手術台に横たわる患者に、医師がパソコン画面の単語や絵を見せ、「この三つの単語をつなげて文章を作って下さい」と話しかけます。

「かべに ペンキを ぬる」と答える患者、医師は「大丈夫そうですね。言葉のもつれなど違和感はありませんか」と問いかけを続けます。

患者は、頭の骨の一部を外され、脳がむき出しの状態ですが、意識は鮮明です。執刀医は患者の受け答えの様子を見ながら、脳腫瘍を電気メスなどで慎重に摘出していきます。
その間にも、患者とやり取りする「反応テスト」を担当する医師が頻繁に声をかけ、氏名や住所、趣味なども尋ねます。手を握ったり開いたりさせ、まばたきや舌の動きも見ます。


手術中は、医師が病変付近を電気や器具で刺激します。

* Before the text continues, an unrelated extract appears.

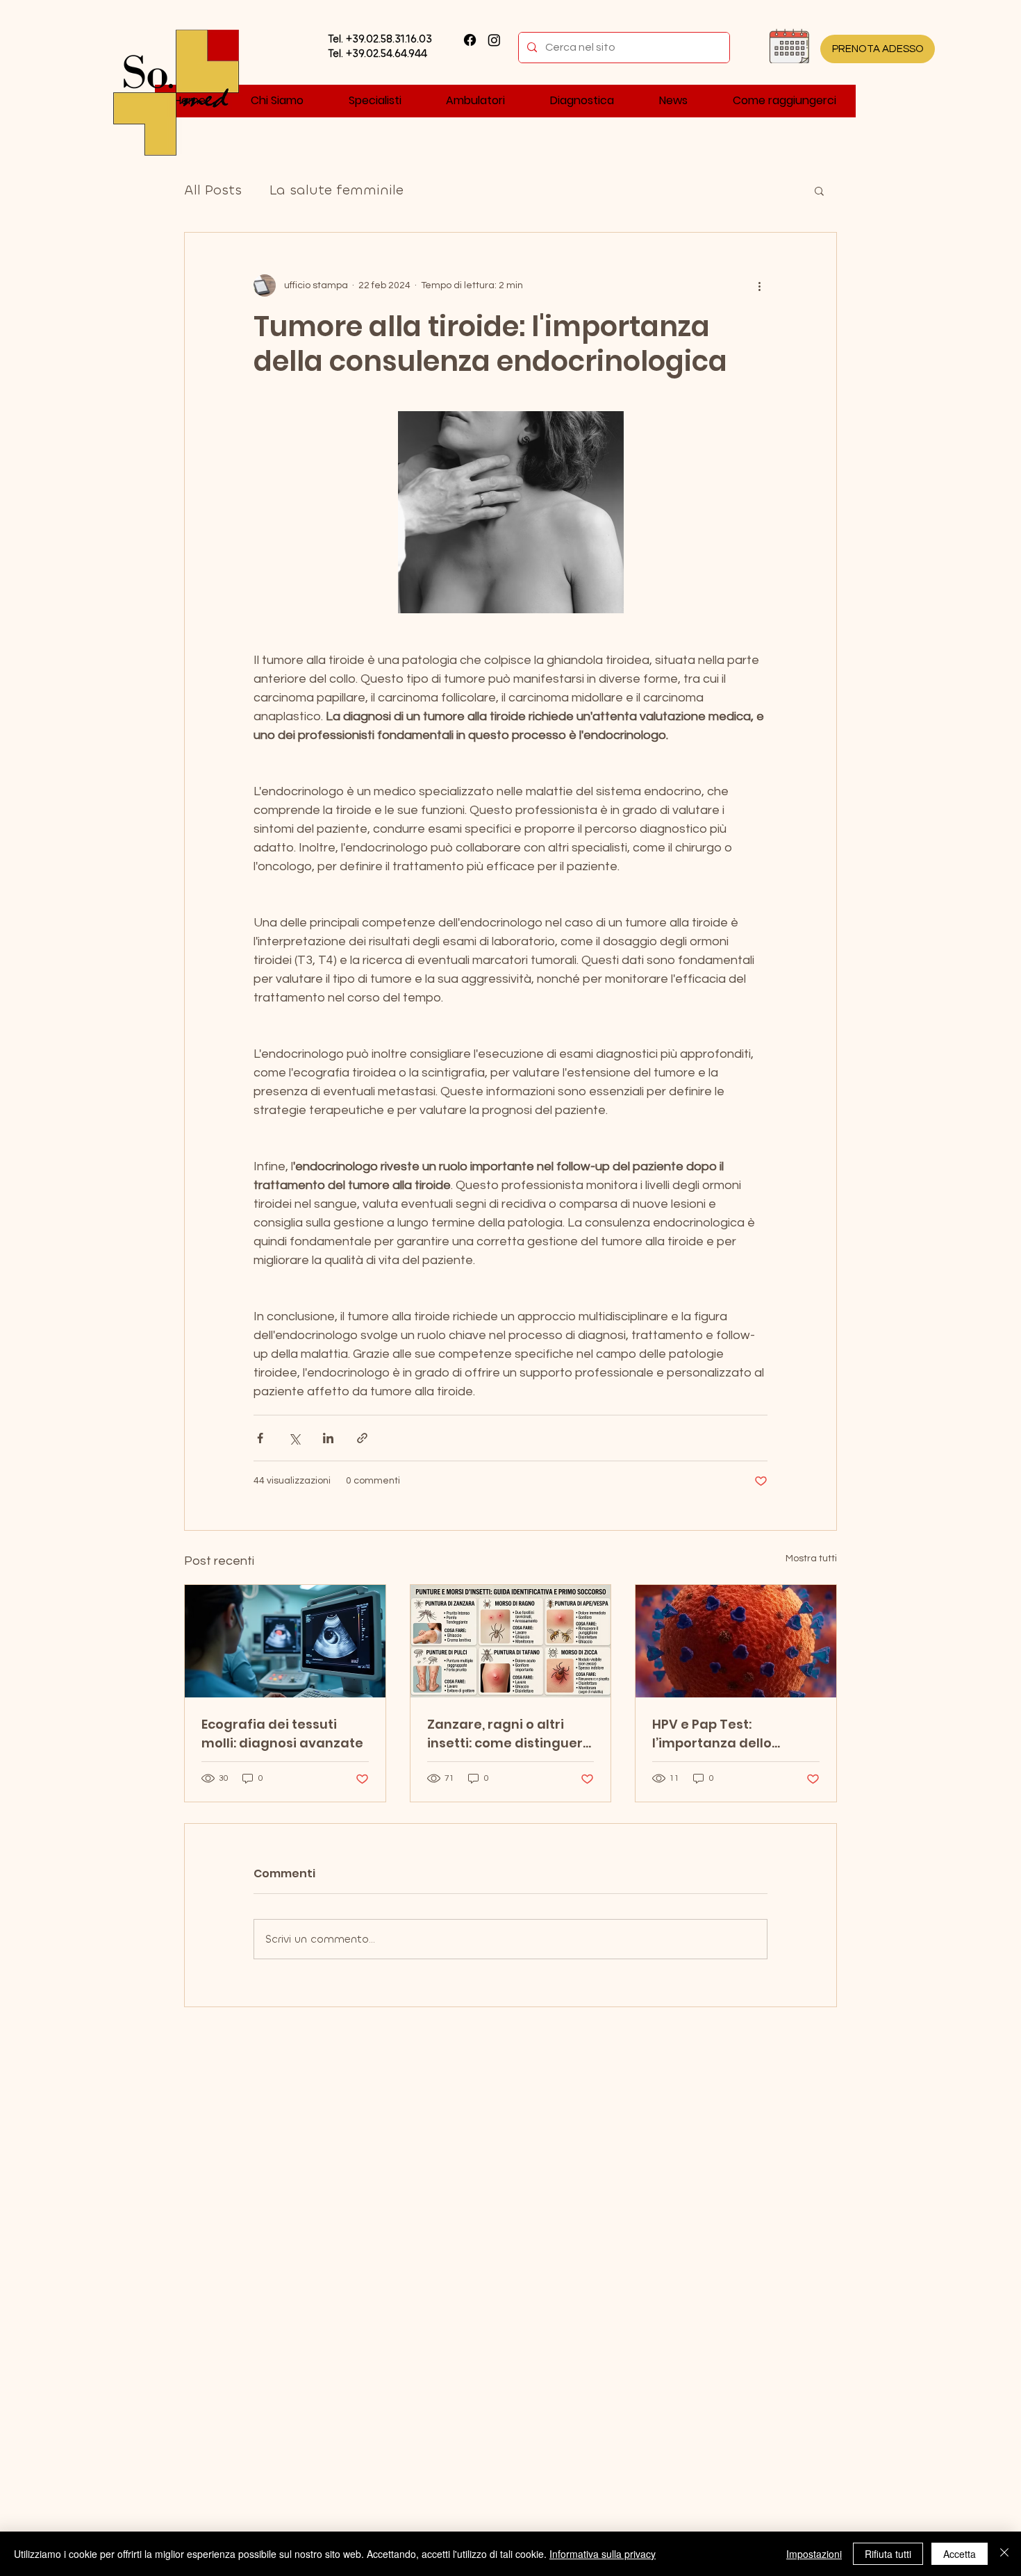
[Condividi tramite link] (362, 1438)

会話が途切れる、物の名前を言えない、顔が引きつるなどの異常な反応が出たら、その付近の腫瘍はそれ以上取りません。東京女子医大脳神経外科教授の堀智勝さんは「従来の手術に比べ、安全で効果の高い治療ができます」と話します。

脳を包む硬膜は刺激で痛みを感じますが、脳組織自体は痛みを感じません。そこで、まず全身麻酔で頭の骨を切開する「開頭」を行ってから、麻酔を中断して意識を回復させます。
この間に反応テストをしながら腫瘍を摘出し、再び全身麻酔をかけて頭部を閉じます。約10年前、効きも目覚めも早い麻酔薬が登場して、実施されるようになりました。

従来の手術では、腫瘍全体の7割程度を取れれば成功とされてきましたが、同大でこれまでに手術した約60人の患者では、平均で約95%の量の腫瘍を摘出できました。良性の脳腫瘍の場合、4年後の生存率は100%と、通常の手術に比べ2、3割高いです。3割程度の患者に一時的な言語障害やマヒが見られますが、数か月以内にほぼ消えると言います。

この手術は脳腫瘍のほか、脳血管にこぶができる海綿状血管腫、突然意識を失うてんかんなどにも実施されます。

ただ、脳の部位と働きには個人差が大きいです。そこで、言葉を発したり運動したりする際、脳のどの部分が働くかを調べるため、覚醒手術に先立ち、測定用電極を埋め込む手術を行う場合が多いです。

さらに、覚醒手術中に脳のMRI画像も撮影するため、手術時間が9時間程度と、従来の2倍近いです。患者には体力と忍耐も必要で、東京女子医大は15~65歳の患者に行っています。

保険がききますが、反応テストなどにスタッフも数多く必要なため、一部の大学病院でしか実施されていません。